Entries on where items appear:
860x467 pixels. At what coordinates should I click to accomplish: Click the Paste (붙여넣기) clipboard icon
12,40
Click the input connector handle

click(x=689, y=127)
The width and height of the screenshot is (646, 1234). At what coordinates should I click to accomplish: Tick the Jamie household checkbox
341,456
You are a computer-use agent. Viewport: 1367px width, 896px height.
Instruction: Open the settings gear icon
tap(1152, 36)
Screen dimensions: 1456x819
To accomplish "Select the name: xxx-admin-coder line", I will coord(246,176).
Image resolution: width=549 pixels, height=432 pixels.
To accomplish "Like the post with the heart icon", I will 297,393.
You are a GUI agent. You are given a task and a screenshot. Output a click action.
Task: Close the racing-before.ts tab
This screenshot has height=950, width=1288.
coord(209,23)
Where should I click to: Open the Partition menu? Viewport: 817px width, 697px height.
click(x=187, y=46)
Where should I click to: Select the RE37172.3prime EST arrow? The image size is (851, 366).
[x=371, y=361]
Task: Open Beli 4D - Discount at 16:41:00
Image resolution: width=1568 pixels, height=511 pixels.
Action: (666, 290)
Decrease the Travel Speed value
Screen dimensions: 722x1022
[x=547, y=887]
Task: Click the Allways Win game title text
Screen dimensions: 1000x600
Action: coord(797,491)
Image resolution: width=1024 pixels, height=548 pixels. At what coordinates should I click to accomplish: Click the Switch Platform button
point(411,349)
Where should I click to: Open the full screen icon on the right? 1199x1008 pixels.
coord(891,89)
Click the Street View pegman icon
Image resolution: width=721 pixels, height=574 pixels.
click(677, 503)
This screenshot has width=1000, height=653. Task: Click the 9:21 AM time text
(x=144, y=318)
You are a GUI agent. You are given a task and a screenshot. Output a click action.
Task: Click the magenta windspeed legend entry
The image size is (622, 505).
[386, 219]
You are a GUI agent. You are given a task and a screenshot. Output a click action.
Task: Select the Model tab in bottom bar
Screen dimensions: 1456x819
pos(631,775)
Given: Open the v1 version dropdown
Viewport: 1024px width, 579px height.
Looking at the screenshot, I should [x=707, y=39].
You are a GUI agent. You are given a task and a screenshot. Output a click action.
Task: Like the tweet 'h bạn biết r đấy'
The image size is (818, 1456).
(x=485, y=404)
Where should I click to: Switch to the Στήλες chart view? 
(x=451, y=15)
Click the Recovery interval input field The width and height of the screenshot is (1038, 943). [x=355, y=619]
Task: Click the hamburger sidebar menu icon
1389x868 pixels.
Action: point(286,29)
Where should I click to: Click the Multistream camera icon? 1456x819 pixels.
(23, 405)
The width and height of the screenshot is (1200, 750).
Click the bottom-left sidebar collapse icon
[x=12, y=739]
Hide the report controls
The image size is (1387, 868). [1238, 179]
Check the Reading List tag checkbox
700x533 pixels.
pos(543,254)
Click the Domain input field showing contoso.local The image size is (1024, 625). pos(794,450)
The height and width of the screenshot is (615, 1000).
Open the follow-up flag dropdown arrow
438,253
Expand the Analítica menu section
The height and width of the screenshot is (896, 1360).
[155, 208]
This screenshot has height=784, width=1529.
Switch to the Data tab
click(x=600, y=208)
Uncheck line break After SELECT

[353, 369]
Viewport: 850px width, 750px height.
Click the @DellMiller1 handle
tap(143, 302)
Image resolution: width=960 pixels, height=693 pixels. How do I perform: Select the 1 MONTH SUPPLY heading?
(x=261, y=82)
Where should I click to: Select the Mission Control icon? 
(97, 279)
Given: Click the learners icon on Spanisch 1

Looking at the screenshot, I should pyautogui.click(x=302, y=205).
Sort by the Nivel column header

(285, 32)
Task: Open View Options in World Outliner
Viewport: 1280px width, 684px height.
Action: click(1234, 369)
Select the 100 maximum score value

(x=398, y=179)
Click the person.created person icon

- [Exercise]
Copy out the lines of data above, starting at the line that contains "The width and height of the screenshot is (646, 1234)." and ending at the line that contains "Looking at the screenshot, I should [x=707, y=39].", with no changes.

- [Solution for this problem]
The width and height of the screenshot is (646, 1234). At what coordinates should I click to accomplish: Tick the Jamie household checkbox
341,456
You are a computer-use agent. Viewport: 1367px width, 896px height.
Instruction: Open the settings gear icon
tap(1152, 36)
Screen dimensions: 1456x819
To accomplish "Select the name: xxx-admin-coder line", I will coord(246,176).
Image resolution: width=549 pixels, height=432 pixels.
To accomplish "Like the post with the heart icon", I will 297,393.
You are a GUI agent. You are given a task and a screenshot. Output a click action.
Task: Close the racing-before.ts tab
This screenshot has height=950, width=1288.
coord(209,23)
Where should I click to: Open the Partition menu? Viewport: 817px width, 697px height.
click(x=187, y=46)
Where should I click to: Select the RE37172.3prime EST arrow? The image size is (851, 366).
[x=371, y=361]
Task: Open Beli 4D - Discount at 16:41:00
Image resolution: width=1568 pixels, height=511 pixels.
Action: (666, 290)
Decrease the Travel Speed value
Screen dimensions: 722x1022
[x=547, y=887]
Task: Click the Allways Win game title text
Screen dimensions: 1000x600
Action: coord(797,491)
Image resolution: width=1024 pixels, height=548 pixels. At what coordinates should I click to accomplish: Click the Switch Platform button
point(411,349)
Where should I click to: Open the full screen icon on the right? 1199x1008 pixels.
coord(891,89)
Click the Street View pegman icon
Image resolution: width=721 pixels, height=574 pixels.
click(677, 503)
This screenshot has width=1000, height=653. Task: Click the 9:21 AM time text
(x=144, y=318)
You are a GUI agent. You are given a task and a screenshot. Output a click action.
Task: Click the magenta windspeed legend entry
The image size is (622, 505).
[386, 219]
You are a GUI agent. You are given a task and a screenshot. Output a click action.
Task: Select the Model tab in bottom bar
Screen dimensions: 1456x819
pos(631,775)
Given: Open the v1 version dropdown
Viewport: 1024px width, 579px height.
Looking at the screenshot, I should [x=707, y=39].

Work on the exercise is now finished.